**ASSIGNMENT**
Please tally every line in the listing below where the word "agent" appears, then give the number and nothing more.

**MATERIAL FOR THIS TASK**
-------
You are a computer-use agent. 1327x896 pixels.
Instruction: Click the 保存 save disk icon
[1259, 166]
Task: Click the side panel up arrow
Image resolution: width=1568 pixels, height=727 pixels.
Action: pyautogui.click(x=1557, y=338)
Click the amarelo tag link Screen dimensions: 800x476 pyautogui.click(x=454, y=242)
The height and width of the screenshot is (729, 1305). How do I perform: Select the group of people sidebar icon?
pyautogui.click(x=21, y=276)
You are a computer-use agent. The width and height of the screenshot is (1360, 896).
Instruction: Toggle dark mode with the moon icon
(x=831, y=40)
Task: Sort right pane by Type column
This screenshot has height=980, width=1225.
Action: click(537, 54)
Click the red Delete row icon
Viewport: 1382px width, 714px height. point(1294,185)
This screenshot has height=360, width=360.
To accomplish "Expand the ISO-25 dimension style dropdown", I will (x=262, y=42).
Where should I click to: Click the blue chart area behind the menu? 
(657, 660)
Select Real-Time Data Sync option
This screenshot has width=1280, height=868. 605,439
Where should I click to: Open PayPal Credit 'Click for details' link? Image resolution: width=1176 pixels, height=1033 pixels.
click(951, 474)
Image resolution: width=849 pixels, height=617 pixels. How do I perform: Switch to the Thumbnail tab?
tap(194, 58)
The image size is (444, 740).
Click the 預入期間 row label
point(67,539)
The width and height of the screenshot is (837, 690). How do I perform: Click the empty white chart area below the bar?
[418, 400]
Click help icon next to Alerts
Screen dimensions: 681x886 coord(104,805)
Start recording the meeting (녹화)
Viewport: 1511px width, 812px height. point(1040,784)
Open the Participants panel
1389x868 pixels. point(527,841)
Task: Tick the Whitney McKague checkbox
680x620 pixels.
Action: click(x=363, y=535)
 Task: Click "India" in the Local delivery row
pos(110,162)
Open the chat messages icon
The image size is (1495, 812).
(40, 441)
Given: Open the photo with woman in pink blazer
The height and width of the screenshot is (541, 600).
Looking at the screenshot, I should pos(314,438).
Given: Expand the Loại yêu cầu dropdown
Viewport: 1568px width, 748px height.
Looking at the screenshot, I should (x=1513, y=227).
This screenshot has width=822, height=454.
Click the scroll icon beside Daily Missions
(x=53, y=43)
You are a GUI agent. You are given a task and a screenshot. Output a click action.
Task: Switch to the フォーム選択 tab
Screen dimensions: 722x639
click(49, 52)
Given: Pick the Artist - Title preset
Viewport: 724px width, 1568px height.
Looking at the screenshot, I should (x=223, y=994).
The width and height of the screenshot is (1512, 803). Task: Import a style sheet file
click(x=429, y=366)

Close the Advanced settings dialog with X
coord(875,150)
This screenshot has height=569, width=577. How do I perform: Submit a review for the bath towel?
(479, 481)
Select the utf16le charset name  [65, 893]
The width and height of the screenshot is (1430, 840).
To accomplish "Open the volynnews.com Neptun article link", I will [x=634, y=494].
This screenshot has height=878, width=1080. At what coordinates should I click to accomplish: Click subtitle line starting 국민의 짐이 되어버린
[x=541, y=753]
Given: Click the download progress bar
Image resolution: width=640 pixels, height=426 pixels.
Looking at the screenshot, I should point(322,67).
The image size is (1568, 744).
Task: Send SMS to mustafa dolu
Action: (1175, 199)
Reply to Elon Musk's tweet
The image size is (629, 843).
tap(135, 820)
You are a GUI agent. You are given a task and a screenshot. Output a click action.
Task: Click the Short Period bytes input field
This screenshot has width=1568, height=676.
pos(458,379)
-------
**REPLY TO THE TASK**
4